◆ Exercise prompt: Every record must be copied exactly.

** Opening Recorded information block **

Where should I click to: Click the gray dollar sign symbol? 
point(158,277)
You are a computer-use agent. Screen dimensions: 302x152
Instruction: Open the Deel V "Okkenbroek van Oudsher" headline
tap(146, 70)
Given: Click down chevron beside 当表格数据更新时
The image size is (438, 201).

** Closing Recorded information block **

◆ Your solution:
Where should I click to: Click the gray dollar sign symbol? 
point(158,277)
You are a computer-use agent. Screen dimensions: 302x152
Instruction: Open the Deel V "Okkenbroek van Oudsher" headline
tap(146, 70)
Given: Click down chevron beside 当表格数据更新时
The image size is (438, 201).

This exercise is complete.